There were things I missed by fighting fire: Love, marriage, kids, even though I wasn't sure I wanted that kind of life. I missed out on the vacations that normal people enjoy—swimming in lakes, lying in hammocks.
For a long time, though, it was worth it. I fought fire in what I consider the Golden Age, the time when everyone who worked for the Forest Service or Park Service was expected to pitch in. Law enforcement rangers, naturalists, trail workers all became a motley crew that bonded over nasty Meals Ready to Eat and the equal parts terror and boredom that made up daily life on the fireline. Our crews were considered top-notch, and we worked alongside the firefighting elite of smokejumpers and hotshot crews.

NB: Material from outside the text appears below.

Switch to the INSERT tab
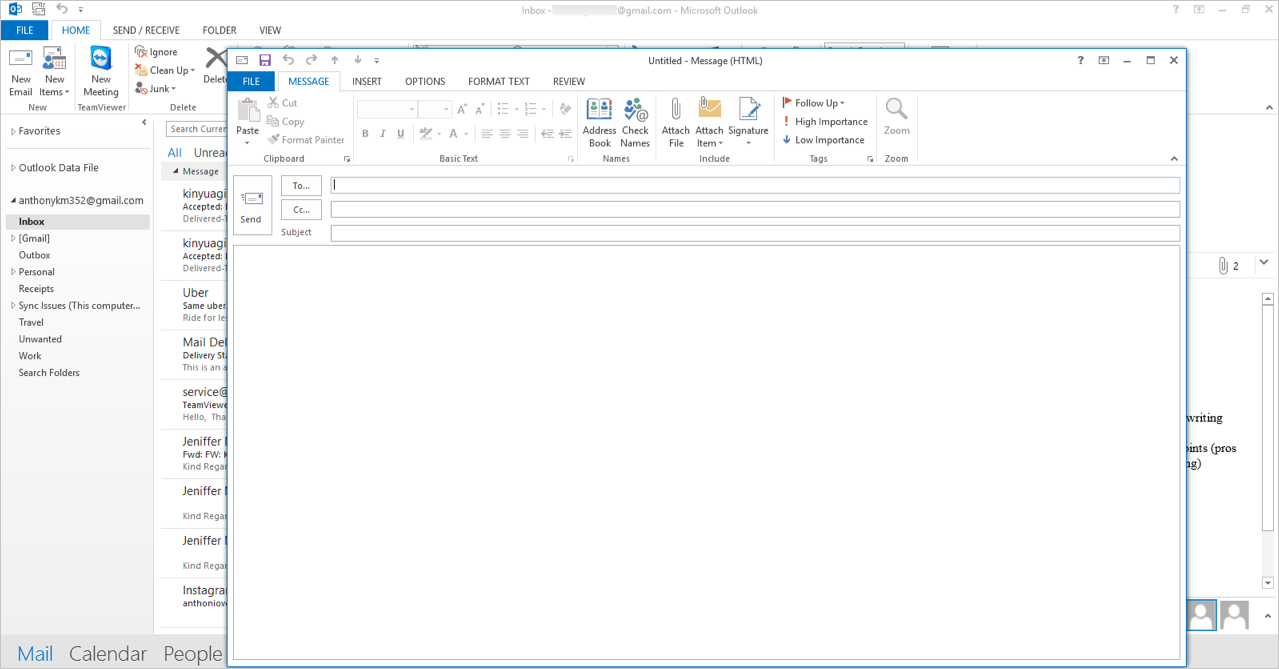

Those days are gone. Progress and a bureaucratic machine no longer welcome ordinary folk, and that makes it a little easier to quit. Maybe I am just clinging to a past that no longer exists and an identity—tough firefighter chick—that served me well in my younger, insecure decades.
But we were a family, and I miss that. Someone always watched your back in a way that doesn't happen in regular life. There was a dance involved in understanding wind, terrain and how fire moved through it that became second nature; either you had the right stuff to understand it or you didn't, and I had it, back then.
There was the strange joy and sorrow of watching entire forests explode in a fury of flames 200 feet high, the sound like a big wind, a train or a gigantic living creature. I knew the forests needed fire, saw the sterile deserts that fire exclusion made out of unburned forest.
At the same time, I saw bulldozers tearing through Florida swamp and Southern California chaparral, scarring the landscape for years to come. What I realized most of all is that we could fiddle with a fire for months, but ultimately weather or land barriers were responsible for putting it out.
Like a bad romance I can't quite relinquish, I have a complicated relationship with firefighting. I don't like what it has become, but there are times when I still get a glimpse of something pure and close to the bone that reminds me of what it was like being one of the few women on the line in the late 1980s, the responsibility I felt to my firefighting sisters not to give up, not to give in.
I took pride in accomplishing things I never thought I could do—hauling 80 pounds of gear, working all night, spreading out glowing embers like a blanket. Most of my friends from back then have quit, citing bad knees or the pressure of other priorities. Some still carry the torch and miss the call.
My firefighting buddies sit around the office, taking a break from our computers. We talk about the way it was.
"They don't even have night shift anymore," Michelle says, perhaps recalling the shadowy figures of her crew in the darkness, the comfort of a blinking headlamp when she felt alone on a mountain. "At least we got to experience it, back then," Kent says.
He is right, though with all my heart I wish I could go back to those days. The older I get, the more used-to-be statements I have: I used to work outdoors in the woods, not at a computer. I used to build trails. I used to be young, with a map on my passenger seat and endless Western towns to choose from.
I've made my peace with all of those things, except for this: I used to be a firefighter. I need to learn to say that, too.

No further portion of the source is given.